-------- Selected excerpt --------
Emerson Reports Third Quarter 2011 Results

• Third quarter sales increased 16 percent, to $6.3 billion
• Earnings per share of $0.90, a record third quarter, up 17 percent
• Strong operating cash flow of $903 million, up 29 percent

ST. LOUIS, August 2, 2011 – Emerson (NYSE: EMR) today announced that net sales for the third quarter ended June 30, 2011 were $6.3 billion, an increase of 16 percent from the prior year quarter.  Underlying sales increased 10 percent, currency translation added 4 percent and acquisitions added 2 percent.  Underlying sales in the U.S. grew 6 percent and underlying international sales increased 13 percent, including 15 percent growth in emerging markets.  Net earnings were $0.90 per share, increasing 17 percent compared to $0.77 last year.

“Emerson had a strong third quarter, and we continue to perform well in this uncertain environment,” said Chairman and Chief Executive Officer David N. Farr.  “We noted last quarter that a variety of global issues would be a challenge, not the least of which is the detrimental impact on business investment caused by ongoing debt problems in Europe and the U.S.  Regardless, fiscal 2011 will be a very good year at Emerson.”
-------- Dataset section --------
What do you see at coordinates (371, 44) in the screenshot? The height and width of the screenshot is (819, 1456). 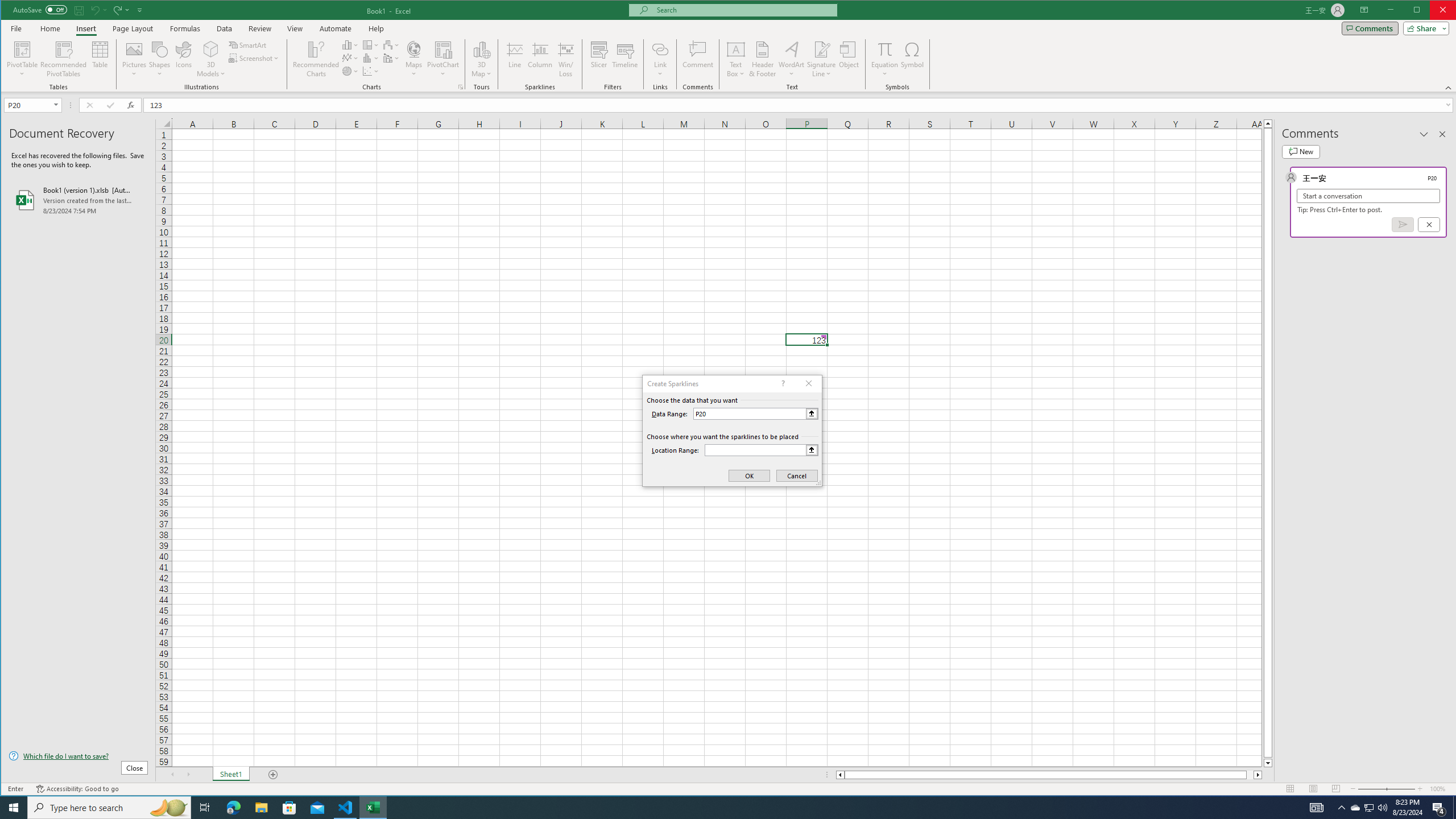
--------
» Stated task
Answer these questions using the Emerson results release.
(a) What was the operating cash flow for the quarter?
(b) By what percentage did underlying sales in the U.S. grow?
(c) Who holds the posts of Chairman and Chief Executive Officer?
The listing is separate from the Emerson results release.

» The response
(a) $903 million
(b) 6 percent
(c) David N. Farr